カップを置く音、風鈴のような食器の響きまでもが、寸分違わず昨日と同じだった。
「このスイーツ、新作だって!」
とライナが元気に差し出すが――
(……昨日も食べていたような……)
既視感。いや、もはやそれ以上。
“昨日と同じ今日”を繰り返しているという確信。
(何度も、何度も……この日々を繰り返している)
笑顔で語らう家族たちの声も、なぜか遠く、空々しく感じられた。
まるで、ガラス越しに聞いているかのように。
◆
夜。

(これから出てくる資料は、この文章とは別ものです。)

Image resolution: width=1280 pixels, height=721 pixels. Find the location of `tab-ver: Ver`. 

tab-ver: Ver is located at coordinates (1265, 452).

庭を一望できるテラス。
風の音も、虫の声も、まるで意図的に消えたかのような沈黙。
エクリナは隣に座る男へ、震える声で問いかけた。
「セディオス……うぬは、本当に……ここにいるのか……?」
隣に座る男は、茶髪を揺らして、静かに微笑む。
だが、エクリナがその顔を覗き込んだ瞬間――
一拍。
その瞳に、自分が映っていなかった。
「違う……違う違う違う!」
椅子が倒れ、エクリナは駆け出すように庭へ飛び出した。
◆
庭は、あまりにも静かだった。
月も、星もない空。
風も、音も、匂いすらしない。
「……夢、だったのか……?」
その瞬間――視界が崩れた。
空間が裂け、音が消え、色が抜け落ちていく。
ただ“虚無”だけが広がり、重力すら失われたように足元が浮いた。
(我は……どこに……?)
白と黒の境界すら曖昧な世界に、エクリナは一人取り残された。
◆ ◆ ◆
目を覚ますと、そこは冷たい石造りの牢屋だった。
錆びついた鎖が両手首を縛り、身体中には無数の傷痕が刻まれている。
ボロボロの布を纏い、冷えた床に横たわっていた少女――。
「っ……う、あ……?」
銀糸の髪は汗と血に濡れ、碧い瞳が微かに揺れる。
空想のような日常は消え去り、そこにあったのは、ただただ現実の“痛み”だった。
冷たい鉄格子の先に、光はなかった――。